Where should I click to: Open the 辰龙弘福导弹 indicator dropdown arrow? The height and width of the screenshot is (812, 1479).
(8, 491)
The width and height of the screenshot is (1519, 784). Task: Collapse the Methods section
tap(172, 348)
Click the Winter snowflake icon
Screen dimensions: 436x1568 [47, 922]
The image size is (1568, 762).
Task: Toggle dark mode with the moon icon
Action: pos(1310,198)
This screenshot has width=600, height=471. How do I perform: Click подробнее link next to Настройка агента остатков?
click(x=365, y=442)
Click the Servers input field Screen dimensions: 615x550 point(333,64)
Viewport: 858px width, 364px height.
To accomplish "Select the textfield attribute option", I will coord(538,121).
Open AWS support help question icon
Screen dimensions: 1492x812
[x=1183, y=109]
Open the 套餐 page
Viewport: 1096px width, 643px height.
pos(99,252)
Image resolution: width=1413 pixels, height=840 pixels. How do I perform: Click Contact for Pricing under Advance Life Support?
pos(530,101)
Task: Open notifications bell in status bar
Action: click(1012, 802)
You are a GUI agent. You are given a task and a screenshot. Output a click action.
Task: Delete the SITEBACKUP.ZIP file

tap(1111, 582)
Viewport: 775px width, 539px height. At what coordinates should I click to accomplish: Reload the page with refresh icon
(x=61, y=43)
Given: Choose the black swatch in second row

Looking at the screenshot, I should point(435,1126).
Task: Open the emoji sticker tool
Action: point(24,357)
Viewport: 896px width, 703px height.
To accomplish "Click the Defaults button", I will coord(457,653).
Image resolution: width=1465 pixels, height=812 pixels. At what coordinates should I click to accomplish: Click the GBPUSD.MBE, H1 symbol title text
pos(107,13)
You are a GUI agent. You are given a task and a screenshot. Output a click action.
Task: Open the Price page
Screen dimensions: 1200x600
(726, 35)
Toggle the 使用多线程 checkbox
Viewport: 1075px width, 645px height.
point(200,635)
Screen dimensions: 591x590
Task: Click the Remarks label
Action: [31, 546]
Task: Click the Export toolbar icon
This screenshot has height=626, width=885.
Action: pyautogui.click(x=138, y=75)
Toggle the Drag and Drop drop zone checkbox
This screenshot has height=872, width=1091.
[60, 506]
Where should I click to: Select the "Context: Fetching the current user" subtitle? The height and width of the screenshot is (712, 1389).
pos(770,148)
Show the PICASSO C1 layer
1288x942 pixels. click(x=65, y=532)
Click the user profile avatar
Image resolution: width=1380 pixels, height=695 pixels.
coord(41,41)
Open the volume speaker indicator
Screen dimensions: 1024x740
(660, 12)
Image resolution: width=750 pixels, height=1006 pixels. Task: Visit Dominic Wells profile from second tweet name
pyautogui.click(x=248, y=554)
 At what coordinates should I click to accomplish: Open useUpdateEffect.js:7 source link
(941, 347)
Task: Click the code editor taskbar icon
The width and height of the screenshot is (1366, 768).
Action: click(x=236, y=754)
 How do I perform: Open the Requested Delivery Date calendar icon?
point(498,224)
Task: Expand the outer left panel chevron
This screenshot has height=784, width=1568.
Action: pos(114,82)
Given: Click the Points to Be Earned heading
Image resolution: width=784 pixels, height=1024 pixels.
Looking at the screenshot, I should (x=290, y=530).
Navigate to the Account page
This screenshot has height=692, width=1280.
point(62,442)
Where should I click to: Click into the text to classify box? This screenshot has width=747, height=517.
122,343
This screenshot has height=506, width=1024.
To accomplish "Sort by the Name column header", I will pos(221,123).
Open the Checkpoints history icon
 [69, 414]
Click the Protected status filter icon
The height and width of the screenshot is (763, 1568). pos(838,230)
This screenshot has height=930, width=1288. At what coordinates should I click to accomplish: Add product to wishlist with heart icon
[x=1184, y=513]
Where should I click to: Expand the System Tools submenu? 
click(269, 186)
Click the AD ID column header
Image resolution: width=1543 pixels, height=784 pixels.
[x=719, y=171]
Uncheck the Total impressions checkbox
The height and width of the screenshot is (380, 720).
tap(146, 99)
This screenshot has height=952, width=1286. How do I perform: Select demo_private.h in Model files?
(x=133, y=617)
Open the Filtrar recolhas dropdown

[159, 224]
■ ■ ■
### SET TASK
Update the material from its first line through the line that contains "pos(99,252)", changing "Methods section" to "Results section" and leaving everything else unchanged.

### EXPECTED ANSWER
Where should I click to: Open the 辰龙弘福导弹 indicator dropdown arrow? The height and width of the screenshot is (812, 1479).
(8, 491)
The width and height of the screenshot is (1519, 784). Task: Collapse the Results section
tap(172, 348)
Click the Winter snowflake icon
Screen dimensions: 436x1568 [47, 922]
The image size is (1568, 762).
Task: Toggle dark mode with the moon icon
Action: pos(1310,198)
This screenshot has width=600, height=471. How do I perform: Click подробнее link next to Настройка агента остатков?
click(x=365, y=442)
Click the Servers input field Screen dimensions: 615x550 point(333,64)
Viewport: 858px width, 364px height.
To accomplish "Select the textfield attribute option", I will coord(538,121).
Open AWS support help question icon
Screen dimensions: 1492x812
[x=1183, y=109]
Open the 套餐 page
Viewport: 1096px width, 643px height.
pos(99,252)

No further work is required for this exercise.